Exercise:
Once the line with "This screenshot has height=841, width=1050." is found in the entries below, repeat it and each following line exactly, up to and including the line with "This screenshot has width=620, height=435.". Add no other lines.

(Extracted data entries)
···
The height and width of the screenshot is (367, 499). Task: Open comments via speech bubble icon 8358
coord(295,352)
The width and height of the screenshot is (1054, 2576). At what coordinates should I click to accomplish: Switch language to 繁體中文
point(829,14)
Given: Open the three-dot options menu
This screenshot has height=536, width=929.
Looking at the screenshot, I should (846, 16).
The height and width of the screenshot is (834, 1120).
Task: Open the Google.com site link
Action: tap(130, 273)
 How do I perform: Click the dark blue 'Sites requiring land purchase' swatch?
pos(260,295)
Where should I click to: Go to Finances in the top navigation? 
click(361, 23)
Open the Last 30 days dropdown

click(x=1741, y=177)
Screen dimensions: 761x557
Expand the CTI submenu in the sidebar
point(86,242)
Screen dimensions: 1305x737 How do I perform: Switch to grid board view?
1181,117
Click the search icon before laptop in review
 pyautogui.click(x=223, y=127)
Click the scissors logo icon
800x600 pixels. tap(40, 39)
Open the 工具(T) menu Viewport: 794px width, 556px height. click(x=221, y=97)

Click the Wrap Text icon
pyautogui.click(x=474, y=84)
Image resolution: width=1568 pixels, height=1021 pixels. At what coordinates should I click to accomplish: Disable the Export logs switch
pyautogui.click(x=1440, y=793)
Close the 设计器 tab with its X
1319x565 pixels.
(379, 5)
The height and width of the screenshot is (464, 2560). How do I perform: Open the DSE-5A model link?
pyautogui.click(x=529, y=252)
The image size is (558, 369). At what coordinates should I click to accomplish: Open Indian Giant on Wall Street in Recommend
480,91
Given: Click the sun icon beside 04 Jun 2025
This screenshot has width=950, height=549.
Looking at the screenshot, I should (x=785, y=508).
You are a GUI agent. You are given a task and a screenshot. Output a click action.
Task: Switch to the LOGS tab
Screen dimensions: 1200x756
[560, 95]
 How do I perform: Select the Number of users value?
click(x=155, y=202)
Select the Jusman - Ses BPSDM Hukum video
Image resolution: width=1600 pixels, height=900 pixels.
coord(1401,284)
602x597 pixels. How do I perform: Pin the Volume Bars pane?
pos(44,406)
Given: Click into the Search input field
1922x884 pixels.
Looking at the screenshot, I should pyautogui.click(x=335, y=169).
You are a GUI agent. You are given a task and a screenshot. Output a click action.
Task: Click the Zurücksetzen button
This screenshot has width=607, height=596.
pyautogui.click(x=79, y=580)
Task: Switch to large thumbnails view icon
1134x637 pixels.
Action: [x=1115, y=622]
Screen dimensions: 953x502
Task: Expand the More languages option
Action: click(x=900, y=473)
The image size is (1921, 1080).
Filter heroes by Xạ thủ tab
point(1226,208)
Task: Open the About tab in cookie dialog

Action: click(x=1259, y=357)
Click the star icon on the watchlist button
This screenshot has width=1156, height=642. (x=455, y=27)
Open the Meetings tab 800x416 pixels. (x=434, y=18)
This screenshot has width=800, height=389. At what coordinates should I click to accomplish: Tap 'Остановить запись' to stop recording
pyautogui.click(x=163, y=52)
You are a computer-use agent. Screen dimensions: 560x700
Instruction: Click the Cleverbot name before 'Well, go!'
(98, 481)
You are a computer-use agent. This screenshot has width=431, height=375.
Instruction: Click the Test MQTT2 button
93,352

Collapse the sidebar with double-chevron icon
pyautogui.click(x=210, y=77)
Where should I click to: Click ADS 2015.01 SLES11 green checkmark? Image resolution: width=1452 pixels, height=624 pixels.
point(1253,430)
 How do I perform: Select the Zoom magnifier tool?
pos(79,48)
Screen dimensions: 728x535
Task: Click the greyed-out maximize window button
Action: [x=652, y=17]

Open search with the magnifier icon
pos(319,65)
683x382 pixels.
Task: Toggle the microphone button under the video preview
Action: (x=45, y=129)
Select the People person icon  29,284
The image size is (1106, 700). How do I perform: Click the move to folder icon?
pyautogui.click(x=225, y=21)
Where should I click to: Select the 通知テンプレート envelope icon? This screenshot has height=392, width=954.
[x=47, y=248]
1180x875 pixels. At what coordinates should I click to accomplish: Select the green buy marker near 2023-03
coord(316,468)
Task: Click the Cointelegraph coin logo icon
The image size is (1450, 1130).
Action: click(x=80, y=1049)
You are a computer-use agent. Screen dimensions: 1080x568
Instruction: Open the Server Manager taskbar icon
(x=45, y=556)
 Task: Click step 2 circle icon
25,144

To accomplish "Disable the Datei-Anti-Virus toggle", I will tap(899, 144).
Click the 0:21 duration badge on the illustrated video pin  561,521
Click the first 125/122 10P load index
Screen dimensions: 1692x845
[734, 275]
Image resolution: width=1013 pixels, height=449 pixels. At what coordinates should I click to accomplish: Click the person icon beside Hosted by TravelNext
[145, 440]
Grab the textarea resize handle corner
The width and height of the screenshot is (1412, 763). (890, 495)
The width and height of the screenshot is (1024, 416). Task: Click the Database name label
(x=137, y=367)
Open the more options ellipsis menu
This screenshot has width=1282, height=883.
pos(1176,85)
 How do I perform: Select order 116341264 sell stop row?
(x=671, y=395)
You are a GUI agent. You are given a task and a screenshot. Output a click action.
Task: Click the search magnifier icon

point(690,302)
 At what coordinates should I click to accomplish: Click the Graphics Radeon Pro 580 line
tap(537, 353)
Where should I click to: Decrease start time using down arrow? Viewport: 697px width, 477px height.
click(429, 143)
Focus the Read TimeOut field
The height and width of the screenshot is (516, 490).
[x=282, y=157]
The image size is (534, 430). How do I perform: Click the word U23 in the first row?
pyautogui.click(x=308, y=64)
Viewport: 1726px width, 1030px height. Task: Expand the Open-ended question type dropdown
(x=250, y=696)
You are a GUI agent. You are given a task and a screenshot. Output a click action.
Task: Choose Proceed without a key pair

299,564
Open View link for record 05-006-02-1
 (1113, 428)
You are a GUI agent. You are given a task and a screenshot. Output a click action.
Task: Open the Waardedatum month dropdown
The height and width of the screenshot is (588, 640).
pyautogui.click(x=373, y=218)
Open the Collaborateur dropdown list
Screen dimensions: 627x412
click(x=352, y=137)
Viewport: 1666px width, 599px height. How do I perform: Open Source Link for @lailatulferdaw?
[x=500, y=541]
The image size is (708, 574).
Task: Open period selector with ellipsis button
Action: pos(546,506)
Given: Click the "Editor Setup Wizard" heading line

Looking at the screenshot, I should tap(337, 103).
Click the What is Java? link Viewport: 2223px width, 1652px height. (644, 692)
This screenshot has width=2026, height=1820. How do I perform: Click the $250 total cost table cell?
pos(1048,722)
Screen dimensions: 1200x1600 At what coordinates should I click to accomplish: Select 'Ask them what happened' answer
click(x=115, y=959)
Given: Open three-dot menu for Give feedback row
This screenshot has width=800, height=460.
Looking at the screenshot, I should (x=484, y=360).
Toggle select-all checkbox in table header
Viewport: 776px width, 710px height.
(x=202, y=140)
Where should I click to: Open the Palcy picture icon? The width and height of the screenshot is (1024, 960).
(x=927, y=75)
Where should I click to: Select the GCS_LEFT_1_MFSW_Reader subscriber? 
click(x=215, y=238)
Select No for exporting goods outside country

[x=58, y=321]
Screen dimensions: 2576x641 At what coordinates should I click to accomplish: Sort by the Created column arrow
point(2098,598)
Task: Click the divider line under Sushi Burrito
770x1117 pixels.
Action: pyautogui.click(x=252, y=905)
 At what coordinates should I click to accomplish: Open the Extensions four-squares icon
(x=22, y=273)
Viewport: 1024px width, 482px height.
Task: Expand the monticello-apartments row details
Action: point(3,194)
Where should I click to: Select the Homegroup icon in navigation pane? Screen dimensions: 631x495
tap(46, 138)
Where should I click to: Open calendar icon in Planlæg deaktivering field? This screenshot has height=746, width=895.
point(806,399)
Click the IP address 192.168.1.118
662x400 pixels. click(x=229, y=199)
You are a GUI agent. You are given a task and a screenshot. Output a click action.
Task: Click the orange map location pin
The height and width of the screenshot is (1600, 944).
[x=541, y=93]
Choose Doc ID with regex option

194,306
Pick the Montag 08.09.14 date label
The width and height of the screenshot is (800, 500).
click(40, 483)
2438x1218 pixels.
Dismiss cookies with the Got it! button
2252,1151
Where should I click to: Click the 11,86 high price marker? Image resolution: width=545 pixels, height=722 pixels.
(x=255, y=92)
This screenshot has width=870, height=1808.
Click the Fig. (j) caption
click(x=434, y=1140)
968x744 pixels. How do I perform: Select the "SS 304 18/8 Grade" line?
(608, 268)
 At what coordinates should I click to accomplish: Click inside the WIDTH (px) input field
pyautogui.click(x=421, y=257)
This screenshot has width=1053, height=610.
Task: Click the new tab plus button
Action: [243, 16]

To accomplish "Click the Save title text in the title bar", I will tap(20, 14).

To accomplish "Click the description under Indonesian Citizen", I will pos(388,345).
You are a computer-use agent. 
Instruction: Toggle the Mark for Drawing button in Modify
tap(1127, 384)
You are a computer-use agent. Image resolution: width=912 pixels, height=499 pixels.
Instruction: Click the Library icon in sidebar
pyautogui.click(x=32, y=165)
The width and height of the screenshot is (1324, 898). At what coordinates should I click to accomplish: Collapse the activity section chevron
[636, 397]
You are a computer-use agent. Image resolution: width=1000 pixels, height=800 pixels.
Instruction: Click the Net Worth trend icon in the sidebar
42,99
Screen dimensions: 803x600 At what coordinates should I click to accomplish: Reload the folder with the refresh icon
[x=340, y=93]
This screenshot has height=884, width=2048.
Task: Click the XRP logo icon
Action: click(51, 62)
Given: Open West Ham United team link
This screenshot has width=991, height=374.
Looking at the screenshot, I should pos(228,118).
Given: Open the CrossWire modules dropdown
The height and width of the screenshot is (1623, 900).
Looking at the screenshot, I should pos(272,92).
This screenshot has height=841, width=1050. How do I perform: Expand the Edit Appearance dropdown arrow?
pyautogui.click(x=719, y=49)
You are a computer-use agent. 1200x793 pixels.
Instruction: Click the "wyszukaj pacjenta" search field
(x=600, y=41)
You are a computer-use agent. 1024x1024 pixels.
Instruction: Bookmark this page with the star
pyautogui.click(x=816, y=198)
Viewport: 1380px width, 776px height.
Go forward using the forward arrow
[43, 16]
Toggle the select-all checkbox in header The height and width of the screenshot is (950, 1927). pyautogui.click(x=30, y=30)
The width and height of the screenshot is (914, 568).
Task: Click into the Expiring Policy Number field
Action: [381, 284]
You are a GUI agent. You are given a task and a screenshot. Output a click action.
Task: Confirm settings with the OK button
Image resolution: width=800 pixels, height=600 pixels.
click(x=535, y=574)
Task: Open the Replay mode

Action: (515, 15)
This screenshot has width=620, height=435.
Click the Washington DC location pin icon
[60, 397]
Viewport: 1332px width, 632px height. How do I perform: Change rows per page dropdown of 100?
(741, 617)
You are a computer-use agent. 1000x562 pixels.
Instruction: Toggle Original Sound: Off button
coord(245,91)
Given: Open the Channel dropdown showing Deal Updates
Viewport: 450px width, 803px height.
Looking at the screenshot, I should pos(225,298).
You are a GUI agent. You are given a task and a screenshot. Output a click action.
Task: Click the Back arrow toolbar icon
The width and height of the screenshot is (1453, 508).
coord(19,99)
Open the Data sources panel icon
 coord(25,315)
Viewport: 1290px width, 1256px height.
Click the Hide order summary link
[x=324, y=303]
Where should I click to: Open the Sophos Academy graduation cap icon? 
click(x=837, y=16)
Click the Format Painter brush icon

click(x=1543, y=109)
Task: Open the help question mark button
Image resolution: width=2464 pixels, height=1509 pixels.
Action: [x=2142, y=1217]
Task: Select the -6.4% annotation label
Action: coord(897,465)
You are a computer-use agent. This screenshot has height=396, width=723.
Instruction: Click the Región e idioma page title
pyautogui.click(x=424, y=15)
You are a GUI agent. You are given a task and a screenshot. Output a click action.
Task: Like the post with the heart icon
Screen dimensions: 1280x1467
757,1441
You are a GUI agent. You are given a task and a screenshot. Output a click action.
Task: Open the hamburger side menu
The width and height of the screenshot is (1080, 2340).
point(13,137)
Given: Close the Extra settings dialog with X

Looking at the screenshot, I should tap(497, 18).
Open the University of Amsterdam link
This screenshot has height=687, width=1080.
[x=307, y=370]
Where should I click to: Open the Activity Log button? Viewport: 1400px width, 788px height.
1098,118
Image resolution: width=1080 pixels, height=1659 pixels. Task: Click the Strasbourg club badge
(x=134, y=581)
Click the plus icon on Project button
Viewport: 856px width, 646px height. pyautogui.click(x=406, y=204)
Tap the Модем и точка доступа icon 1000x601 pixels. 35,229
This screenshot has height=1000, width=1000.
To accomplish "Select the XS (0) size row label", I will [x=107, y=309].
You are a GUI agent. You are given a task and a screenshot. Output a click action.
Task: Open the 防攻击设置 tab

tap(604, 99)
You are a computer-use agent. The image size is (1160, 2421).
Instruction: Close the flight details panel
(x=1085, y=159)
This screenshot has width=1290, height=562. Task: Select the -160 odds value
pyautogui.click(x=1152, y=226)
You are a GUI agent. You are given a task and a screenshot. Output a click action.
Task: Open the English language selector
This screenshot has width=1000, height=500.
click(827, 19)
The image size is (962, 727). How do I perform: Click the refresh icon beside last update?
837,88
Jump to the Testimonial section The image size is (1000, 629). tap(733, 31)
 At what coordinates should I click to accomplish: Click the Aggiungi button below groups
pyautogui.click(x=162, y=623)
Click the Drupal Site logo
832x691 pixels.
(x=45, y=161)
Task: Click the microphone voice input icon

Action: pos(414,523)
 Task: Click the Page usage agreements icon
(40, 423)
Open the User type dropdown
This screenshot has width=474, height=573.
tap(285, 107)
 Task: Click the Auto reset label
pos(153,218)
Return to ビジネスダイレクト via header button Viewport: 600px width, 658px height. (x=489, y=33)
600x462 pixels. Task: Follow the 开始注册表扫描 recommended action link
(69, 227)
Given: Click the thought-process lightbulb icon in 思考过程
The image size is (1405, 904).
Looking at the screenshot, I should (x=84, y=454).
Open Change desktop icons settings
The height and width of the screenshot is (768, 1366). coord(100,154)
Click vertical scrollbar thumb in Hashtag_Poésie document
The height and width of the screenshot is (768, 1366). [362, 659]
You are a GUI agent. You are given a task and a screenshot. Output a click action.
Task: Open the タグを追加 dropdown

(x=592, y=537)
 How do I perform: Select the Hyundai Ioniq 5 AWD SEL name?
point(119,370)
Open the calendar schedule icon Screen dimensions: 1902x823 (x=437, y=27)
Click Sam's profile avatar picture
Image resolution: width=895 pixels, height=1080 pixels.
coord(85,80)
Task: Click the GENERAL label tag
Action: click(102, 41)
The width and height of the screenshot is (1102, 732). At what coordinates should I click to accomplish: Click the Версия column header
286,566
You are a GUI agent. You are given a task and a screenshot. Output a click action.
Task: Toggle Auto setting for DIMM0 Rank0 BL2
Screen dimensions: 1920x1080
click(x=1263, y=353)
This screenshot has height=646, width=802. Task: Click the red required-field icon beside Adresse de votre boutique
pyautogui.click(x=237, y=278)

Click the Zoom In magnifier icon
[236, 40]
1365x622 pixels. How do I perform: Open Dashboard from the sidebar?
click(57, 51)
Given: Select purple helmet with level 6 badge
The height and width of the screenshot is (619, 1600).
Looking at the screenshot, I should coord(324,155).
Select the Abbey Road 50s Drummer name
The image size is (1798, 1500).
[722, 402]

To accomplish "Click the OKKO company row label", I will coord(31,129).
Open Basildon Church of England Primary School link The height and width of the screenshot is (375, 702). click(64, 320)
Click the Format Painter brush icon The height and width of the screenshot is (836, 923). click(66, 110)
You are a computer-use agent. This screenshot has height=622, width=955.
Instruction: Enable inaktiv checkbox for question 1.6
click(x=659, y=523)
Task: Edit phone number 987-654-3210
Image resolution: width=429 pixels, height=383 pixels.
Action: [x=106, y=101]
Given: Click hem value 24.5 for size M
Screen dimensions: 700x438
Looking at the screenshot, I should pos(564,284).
···
Your solution:
This screenshot has height=841, width=1050. How do I perform: Expand the Edit Appearance dropdown arrow?
pyautogui.click(x=719, y=49)
You are a computer-use agent. 1200x793 pixels.
Instruction: Click the "wyszukaj pacjenta" search field
(x=600, y=41)
You are a computer-use agent. 1024x1024 pixels.
Instruction: Bookmark this page with the star
pyautogui.click(x=816, y=198)
Viewport: 1380px width, 776px height.
Go forward using the forward arrow
[43, 16]
Toggle the select-all checkbox in header The height and width of the screenshot is (950, 1927). pyautogui.click(x=30, y=30)
The width and height of the screenshot is (914, 568).
Task: Click into the Expiring Policy Number field
Action: [381, 284]
You are a GUI agent. You are given a task and a screenshot. Output a click action.
Task: Confirm settings with the OK button
Image resolution: width=800 pixels, height=600 pixels.
click(x=535, y=574)
Task: Open the Replay mode

Action: (515, 15)
This screenshot has width=620, height=435.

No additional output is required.